Items to Include in Your Data Collection Clause on Privacy Policy

In addition to any data you collect on your application, Matador Jobs Pro source tracking collects the following data:

  • User IP Address
  • User’s date/time of visit and application
  • User’s browser history
  • Metadata about the links a user may have clicked to get to your website.

If you use a WordPress plugin or other method to gain consent from your users to collect PII and store it in a cookie, you can integrate your users’ responses into the instantiation routine for MatadorTraffic, the JavaScript class that collects and saves that data.

There are two ways to do this. The first way is to add a filter with JavaScript logic to define matador_traffic as false if consent is withdrawn. Here is the documentation for that filter:

/**
 * Filter Matador Campaign Tracking Inline Javascript
 *
 * When the site uses some Javascript level setting to track a user's do not track setting, use this filter
 * to add logic to the inline Javascript that initializes Matador Traffic monitoring that would set
 * 'matador_traffic' to false if appropriate.
 *
 * @since 3.5.0
 *
 * @param string $script Empty String
 *
 * @return string
 */
apply_filters( 'matador_campaign_tracking_inline_javascript', '' )

An alternate way is to completely rewrite the MatadorTraffic instantiation routine.
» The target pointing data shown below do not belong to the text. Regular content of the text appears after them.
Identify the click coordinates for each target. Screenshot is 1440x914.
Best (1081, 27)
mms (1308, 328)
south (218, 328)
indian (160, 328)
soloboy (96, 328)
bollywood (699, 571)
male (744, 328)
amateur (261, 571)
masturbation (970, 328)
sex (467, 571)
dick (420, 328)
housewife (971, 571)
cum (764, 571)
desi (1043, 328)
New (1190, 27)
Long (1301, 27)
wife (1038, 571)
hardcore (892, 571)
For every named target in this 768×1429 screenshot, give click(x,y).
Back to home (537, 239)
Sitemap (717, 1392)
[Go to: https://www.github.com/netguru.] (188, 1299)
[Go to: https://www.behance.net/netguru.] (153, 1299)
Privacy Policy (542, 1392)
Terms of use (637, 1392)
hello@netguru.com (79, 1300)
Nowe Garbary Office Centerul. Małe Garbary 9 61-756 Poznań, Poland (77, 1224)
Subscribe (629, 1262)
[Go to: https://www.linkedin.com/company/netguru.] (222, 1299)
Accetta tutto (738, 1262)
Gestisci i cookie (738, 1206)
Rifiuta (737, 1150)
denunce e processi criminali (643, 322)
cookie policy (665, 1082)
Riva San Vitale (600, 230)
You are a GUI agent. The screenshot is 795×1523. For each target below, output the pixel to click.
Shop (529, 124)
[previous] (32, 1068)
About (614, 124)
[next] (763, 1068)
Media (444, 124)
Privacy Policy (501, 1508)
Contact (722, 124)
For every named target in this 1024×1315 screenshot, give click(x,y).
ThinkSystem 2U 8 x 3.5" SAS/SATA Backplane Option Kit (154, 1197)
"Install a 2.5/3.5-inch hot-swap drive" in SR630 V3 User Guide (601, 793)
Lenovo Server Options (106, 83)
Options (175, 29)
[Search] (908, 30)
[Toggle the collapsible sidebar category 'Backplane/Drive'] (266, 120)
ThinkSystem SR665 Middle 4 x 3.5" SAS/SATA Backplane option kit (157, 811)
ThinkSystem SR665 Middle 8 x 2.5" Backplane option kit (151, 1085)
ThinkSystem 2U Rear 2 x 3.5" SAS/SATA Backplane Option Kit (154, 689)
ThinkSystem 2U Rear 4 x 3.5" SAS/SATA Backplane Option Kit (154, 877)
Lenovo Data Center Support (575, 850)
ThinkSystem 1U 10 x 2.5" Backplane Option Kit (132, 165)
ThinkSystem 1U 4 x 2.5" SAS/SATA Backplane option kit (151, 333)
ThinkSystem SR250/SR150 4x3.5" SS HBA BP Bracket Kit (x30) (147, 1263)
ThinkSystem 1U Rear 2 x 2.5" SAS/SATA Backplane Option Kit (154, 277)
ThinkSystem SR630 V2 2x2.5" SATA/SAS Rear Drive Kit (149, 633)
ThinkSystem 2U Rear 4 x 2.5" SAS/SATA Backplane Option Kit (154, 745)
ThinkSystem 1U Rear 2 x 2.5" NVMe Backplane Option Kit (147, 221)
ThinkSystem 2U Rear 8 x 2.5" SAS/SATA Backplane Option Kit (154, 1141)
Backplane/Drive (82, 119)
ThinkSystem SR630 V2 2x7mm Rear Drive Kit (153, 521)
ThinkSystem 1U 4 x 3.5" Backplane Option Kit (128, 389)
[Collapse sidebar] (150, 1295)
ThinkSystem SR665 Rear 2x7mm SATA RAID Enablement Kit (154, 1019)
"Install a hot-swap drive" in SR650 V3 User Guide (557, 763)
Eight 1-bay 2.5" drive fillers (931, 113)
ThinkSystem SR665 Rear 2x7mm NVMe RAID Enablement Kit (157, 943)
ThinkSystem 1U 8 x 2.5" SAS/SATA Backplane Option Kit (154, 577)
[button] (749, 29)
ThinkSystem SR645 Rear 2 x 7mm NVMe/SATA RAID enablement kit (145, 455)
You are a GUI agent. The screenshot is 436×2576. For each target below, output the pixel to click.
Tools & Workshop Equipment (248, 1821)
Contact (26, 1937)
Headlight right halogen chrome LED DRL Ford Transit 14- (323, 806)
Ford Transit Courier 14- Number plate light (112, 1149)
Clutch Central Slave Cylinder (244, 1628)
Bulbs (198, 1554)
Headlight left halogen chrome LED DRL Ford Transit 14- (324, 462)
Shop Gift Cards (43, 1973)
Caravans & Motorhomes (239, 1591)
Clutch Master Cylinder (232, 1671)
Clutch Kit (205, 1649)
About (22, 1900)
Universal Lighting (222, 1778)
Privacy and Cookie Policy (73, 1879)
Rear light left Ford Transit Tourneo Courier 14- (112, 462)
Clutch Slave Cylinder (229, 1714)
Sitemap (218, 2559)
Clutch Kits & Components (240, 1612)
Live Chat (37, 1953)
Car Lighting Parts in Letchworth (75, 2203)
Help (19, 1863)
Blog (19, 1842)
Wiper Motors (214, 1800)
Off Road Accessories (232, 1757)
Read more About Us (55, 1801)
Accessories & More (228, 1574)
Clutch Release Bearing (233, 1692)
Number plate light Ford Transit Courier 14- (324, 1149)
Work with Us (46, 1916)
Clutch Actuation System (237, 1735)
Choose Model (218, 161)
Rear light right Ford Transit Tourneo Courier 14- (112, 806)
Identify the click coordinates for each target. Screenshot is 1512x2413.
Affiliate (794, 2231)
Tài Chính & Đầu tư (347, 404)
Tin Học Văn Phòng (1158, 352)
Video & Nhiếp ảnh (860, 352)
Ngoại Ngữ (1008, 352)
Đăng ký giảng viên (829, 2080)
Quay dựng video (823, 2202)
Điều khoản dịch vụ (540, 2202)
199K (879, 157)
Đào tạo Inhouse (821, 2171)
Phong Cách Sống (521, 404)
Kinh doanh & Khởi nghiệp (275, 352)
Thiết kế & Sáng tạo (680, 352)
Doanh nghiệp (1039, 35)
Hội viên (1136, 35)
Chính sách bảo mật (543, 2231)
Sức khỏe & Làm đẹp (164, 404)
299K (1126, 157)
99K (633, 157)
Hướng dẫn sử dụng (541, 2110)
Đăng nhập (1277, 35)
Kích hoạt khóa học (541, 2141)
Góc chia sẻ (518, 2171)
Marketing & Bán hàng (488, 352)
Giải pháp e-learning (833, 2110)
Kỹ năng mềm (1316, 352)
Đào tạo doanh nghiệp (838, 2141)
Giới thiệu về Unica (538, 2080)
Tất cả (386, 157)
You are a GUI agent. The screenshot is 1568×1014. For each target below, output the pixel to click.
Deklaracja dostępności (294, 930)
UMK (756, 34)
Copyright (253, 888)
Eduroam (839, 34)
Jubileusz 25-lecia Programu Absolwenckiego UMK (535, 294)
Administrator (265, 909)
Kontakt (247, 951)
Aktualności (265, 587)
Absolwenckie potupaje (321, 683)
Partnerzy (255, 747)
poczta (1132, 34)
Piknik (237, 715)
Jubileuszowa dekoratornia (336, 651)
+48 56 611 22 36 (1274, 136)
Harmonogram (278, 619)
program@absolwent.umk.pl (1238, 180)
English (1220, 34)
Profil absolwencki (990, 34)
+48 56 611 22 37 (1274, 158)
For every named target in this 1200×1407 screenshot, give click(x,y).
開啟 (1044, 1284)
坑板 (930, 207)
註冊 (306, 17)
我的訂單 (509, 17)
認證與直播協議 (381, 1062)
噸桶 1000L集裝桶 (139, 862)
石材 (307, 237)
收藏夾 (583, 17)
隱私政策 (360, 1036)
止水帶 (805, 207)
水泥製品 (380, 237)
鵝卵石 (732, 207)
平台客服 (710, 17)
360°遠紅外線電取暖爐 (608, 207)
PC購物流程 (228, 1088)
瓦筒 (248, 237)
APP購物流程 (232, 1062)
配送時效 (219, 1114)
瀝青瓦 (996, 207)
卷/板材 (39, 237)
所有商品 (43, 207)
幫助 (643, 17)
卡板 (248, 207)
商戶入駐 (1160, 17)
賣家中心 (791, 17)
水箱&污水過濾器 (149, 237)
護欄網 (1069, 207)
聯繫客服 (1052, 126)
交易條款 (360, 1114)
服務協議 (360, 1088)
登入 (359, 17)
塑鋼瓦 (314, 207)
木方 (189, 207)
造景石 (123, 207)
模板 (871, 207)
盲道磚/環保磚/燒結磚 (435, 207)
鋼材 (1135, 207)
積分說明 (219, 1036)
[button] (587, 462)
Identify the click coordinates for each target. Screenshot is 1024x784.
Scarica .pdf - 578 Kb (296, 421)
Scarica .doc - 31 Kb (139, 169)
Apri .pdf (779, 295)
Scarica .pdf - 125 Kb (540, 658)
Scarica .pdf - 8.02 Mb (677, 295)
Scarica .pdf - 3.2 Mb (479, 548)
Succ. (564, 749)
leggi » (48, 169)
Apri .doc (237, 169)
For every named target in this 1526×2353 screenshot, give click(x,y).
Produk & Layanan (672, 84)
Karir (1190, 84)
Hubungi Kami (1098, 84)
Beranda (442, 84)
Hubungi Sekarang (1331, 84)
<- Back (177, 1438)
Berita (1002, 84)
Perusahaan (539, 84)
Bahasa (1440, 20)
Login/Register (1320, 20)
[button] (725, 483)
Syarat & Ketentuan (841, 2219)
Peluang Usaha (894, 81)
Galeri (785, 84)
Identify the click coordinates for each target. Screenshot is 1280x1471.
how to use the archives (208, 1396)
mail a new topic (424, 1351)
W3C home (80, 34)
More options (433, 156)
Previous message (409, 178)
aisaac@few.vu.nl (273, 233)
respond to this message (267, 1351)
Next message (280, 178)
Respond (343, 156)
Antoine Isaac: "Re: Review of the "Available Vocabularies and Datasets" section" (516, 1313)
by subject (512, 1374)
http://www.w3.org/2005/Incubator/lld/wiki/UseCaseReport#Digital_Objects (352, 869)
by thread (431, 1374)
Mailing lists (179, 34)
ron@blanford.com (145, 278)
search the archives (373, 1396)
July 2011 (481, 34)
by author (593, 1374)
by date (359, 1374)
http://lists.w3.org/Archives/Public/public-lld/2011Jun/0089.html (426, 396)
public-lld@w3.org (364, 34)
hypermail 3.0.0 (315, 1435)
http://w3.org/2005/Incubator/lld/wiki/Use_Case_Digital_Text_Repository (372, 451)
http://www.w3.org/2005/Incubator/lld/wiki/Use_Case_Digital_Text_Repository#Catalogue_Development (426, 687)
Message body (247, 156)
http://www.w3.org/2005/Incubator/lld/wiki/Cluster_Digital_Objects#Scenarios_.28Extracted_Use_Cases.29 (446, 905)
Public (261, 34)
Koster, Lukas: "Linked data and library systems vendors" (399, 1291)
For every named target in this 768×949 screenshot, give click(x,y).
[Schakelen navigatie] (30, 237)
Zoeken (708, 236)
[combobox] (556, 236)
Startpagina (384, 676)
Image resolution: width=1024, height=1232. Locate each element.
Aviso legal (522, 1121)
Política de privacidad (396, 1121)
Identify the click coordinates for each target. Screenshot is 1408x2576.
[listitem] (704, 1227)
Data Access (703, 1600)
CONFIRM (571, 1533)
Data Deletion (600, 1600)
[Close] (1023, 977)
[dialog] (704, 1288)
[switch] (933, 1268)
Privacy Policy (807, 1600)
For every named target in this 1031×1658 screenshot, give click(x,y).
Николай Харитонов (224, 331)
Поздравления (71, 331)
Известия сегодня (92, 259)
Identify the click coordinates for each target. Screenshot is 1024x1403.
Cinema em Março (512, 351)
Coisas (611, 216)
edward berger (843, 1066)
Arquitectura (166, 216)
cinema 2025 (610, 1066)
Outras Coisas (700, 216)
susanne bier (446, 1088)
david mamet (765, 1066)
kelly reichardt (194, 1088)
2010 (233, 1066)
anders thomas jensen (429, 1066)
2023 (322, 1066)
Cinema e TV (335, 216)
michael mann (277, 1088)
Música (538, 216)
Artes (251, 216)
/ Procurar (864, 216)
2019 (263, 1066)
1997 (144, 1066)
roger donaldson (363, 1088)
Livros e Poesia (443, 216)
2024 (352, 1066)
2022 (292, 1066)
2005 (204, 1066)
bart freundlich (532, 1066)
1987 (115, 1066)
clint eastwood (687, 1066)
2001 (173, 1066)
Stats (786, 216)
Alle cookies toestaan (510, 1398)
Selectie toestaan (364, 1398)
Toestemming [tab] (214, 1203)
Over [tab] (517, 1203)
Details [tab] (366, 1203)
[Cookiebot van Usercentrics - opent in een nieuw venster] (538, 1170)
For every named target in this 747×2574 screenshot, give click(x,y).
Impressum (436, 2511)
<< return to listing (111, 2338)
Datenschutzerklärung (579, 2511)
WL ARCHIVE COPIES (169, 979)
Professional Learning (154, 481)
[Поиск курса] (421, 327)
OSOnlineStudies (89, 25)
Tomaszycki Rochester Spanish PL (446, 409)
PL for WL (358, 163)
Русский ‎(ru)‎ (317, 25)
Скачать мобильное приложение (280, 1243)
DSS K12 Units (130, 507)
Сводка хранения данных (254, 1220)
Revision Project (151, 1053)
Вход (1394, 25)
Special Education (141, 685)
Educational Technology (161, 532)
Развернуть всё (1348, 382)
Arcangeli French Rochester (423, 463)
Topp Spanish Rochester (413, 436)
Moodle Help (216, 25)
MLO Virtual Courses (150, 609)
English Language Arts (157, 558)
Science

There is a lot going on in our instantiation routine and it is very advanced. Here is the filter and the documentation you will need to use for that:

/**
 * Filter Matador Campaign Tracking Inline Script
 *
 * Modify the whole inline script included for MatadorTraffic. Use with caution, as any modification could
 * result in this feature completely not working. If modified, the modified script should instantiate the
 * MatadorTraffic class with options.
 *
 *
 * @since 3.7.7
 *
 * @param string $script  The inline script
 * @param string $url     The URL used for instantiation.
 * @param string $options A string of JSON-formatted default options
 *
 * @return string
 */
apply_filters( 'matador_campaign_tracking_inline_script', $inline, $url, $options );

Provided you need to rewrite the instantiation script for the right reasons, you may reach out to us for extra help!

Customizing Source Tracking

This section is under development.

The following customizations are possible for source tracking:

  • Customize the “Site Title” in case you need more space for source data or remove it completely when source data is available.
  • Use PHP or JavaScript to determine conditions that result in not tracking, i.e.: developer users from specific IP addresses or when the site is in WP_DEBUG mode.
  • Customize the source data string, including to add term or content, or change the separator character.
  • Extending the list of “known” social networks from the six major networks (Facebook, Instagram, LinkedIn, Reddit, YouTube, and Twitter) so that more/specific sites can trigger medium = social.
  • Extending the list of “known” search engines from the six major search engines (Google, Bing, Yahoo, Aol, DuckDuckGo, and Baidu) so that more/specific sites can trigger medium = organic.
  • Change the key of the Campaign Variables, from utm_* to {custom}_*.
  • Change the name of the cookie, e.g.: from matador_traffic to cookie_name.
  • Create pre-approved lists of allowed terms for medium.
  • … and more

If you’d like to do any of the above or beyond, we recommend your developer review the single source code file that contains all these features at /includes/modules/class-campaign-tracking.php. If you need further help, reach out to Matador Jobs support for additional advice.